Rationale for dose levels: Dose levels for this 90-day oral gavage study were selected to be 0, 50, 150 and 450 mg/kg/day. The dose levels were based on a twenty-eight day repeated dose oral (gavage) toxicity study with Trigonox 301 in Sprague-Dawley rats in which five animals/sex/group were exposed at dose levels of 15, 150 and 1000 mg/kg bw/day. At 1000 mg/kg, toxicity consisted of clinical signs, reduced body weight gain, reduced food intake, increased water consumption, affected haematology and clinical biochemistry parameters, increased liver and kidneys weight, enlarged and/or dark liver, dark kidneys, and microscopic changes in the liver and kidneys. The microscopic changes observed at 15 and 150 mg/kg (minimal degree of hepatocellular hypertrophy at 15 and 150 mg/kg/day, and minimal to moderate degree of bile duct hyperplasia and pigment in bile ducts at 150 mg/kg/day) were considered not to be an indication of marked target organ dysfunction.

Study outline: The test substance, formulated in vehicle, was administered daily for at least 90 days by oral gavage to SPF-bred Wistar rats. One control group and three treated groups were tested, each consisting of 10 males and 10 females.

Evaluated parameters: Chemical analyses of formulations were conducted during the study to assess accuracy, homogeneity and stability over 5 hours. The following parameters were evaluated: clinical signs daily; functional observation tests in week 12; body weight and food consumption weekly; ophthalmoscopy at pretest and in week 13; clinical pathology and macroscopy at termination; organ weights and histopathology on a selection of tissues.

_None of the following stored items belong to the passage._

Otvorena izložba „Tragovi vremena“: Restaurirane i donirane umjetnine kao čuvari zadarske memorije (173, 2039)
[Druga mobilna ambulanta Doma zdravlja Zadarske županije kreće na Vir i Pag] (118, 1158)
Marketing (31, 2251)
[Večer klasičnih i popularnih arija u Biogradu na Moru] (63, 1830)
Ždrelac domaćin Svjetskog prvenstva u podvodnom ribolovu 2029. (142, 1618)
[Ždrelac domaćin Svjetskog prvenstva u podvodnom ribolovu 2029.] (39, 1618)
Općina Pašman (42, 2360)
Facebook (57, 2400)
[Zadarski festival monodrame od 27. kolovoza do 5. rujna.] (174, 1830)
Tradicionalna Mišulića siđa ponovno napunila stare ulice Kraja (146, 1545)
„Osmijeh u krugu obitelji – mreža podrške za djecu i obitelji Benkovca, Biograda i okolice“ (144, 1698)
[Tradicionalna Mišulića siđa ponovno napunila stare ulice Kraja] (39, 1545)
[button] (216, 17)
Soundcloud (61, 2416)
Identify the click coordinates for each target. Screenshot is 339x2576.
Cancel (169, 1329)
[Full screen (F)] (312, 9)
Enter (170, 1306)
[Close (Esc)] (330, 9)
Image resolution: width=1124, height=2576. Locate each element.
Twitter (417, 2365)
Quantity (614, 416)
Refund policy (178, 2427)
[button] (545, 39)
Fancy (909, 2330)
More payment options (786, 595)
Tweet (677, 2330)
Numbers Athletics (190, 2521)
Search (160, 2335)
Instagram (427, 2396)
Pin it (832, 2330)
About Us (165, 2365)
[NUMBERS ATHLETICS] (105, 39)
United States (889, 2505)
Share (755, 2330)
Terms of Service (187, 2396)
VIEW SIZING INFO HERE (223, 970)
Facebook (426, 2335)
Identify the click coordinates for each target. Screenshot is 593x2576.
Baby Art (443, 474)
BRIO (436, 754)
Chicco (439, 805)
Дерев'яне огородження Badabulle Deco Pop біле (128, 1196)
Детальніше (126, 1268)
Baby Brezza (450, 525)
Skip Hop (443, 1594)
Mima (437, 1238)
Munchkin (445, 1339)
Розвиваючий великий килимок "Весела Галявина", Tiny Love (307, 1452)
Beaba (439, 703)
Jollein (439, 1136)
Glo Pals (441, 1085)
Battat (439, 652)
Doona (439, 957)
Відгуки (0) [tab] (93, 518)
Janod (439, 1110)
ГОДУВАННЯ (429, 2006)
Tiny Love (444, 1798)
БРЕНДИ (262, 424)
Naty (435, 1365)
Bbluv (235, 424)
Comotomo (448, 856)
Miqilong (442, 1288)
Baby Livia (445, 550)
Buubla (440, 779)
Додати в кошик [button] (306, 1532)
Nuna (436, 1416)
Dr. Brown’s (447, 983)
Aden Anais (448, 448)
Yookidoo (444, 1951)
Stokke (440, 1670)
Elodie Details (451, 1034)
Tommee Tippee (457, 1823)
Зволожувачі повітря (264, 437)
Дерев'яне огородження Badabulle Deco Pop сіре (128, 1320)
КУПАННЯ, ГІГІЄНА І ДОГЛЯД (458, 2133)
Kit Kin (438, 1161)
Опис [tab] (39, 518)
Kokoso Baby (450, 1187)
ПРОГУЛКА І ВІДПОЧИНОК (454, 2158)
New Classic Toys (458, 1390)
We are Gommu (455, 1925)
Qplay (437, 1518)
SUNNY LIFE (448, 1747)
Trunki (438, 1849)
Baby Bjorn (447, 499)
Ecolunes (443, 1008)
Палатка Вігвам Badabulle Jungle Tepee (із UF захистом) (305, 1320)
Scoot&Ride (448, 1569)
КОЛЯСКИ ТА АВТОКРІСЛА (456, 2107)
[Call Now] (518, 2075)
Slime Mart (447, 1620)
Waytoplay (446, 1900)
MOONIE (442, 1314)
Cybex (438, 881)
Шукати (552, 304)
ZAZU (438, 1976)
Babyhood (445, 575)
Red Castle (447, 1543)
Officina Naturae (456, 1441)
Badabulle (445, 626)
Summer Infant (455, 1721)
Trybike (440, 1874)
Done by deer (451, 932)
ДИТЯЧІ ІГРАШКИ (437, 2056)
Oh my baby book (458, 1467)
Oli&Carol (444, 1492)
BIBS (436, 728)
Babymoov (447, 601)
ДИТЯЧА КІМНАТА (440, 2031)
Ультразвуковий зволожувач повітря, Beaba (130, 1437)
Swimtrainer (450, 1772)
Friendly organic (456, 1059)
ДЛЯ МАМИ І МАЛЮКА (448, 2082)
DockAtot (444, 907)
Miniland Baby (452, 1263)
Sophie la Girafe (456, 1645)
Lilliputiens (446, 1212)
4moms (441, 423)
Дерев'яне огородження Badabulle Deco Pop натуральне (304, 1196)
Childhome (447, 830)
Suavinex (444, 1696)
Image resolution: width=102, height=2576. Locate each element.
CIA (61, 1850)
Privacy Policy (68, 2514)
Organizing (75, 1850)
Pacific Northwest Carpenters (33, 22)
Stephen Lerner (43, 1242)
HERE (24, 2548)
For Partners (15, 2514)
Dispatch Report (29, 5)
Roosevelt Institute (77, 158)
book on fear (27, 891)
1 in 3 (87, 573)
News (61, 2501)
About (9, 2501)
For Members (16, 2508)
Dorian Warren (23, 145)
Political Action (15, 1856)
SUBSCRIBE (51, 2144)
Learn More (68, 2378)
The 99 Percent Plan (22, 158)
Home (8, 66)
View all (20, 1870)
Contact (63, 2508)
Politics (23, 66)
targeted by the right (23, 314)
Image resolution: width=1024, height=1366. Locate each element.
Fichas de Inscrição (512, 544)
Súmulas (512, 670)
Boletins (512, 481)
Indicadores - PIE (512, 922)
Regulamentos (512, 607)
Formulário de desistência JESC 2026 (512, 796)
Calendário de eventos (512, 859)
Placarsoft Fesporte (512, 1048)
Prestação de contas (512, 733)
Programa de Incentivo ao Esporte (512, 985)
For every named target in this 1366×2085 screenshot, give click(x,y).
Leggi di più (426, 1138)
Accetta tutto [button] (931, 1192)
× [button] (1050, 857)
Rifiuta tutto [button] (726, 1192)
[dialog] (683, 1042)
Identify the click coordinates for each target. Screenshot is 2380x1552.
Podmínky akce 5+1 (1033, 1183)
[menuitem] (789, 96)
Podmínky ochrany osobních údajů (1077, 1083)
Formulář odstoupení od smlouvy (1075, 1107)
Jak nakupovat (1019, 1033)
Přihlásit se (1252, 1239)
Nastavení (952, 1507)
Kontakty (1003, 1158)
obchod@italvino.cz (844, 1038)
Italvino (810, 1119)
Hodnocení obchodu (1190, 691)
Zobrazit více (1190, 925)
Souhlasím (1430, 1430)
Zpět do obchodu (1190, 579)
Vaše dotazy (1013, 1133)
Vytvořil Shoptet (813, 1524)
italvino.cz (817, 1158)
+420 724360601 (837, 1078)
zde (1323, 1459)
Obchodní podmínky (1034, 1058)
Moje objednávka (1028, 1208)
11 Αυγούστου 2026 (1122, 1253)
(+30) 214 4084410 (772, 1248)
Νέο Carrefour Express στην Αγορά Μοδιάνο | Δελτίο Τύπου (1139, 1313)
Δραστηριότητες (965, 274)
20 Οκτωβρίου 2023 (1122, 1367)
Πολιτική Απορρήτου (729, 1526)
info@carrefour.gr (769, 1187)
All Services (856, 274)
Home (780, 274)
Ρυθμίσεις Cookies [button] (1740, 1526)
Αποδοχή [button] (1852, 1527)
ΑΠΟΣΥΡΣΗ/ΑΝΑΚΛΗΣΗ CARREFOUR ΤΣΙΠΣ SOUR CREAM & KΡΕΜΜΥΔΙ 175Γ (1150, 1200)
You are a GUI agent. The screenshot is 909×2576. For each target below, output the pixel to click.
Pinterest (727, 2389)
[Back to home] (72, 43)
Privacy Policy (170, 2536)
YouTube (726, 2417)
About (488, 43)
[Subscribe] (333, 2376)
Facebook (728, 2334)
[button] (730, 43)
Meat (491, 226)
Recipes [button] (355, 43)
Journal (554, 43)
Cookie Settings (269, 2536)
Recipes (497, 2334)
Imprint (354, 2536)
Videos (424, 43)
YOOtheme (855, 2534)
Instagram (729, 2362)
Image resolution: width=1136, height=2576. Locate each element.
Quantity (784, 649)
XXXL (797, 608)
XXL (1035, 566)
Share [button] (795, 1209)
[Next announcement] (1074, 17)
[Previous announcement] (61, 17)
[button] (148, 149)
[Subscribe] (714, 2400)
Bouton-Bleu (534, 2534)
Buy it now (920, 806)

Findings at 50 mg/kg/day were of a minimal nature and did not indicate an adverse effect on functional integrity. Based on the findings in the liver, kidneys and blood at 150 and 450 mg/kg/day, a No Observed Adverse Effect Level (NOAEL) for TRIGONOX 301 of 50 mg/kg/day was established.

Endpoint conclusion

Endpoint conclusion:

adverse effect observed

Dose descriptor:

NOAEL

50 mg/kg bw/day

Study duration:

subchronic

Species:

rat

Additional information

The 90 -day study showed a NOAEL of 50 mg/kg bw. Changes at the next higher level tested of 150 mg/kg bw did not indicate an adverse effect on functional integrity.

Justification for selection of repeated dose toxicity via oral route - systemic effects endpoint:
Apparently well conducted GLP study.

Repeated dose toxicity: via oral route - systemic effects (target organ) cardiovascular / hematological: other; digestive: liver; urogenital: kidneys

Justification for classification or non-classification

Based on a NOAEL of 50 mg/kg bw and changes that did not indicate an adverse effect on functional integrity at the next higher level of 150 mg/kg bw following gavage treatment for 90 days, no classification is needed.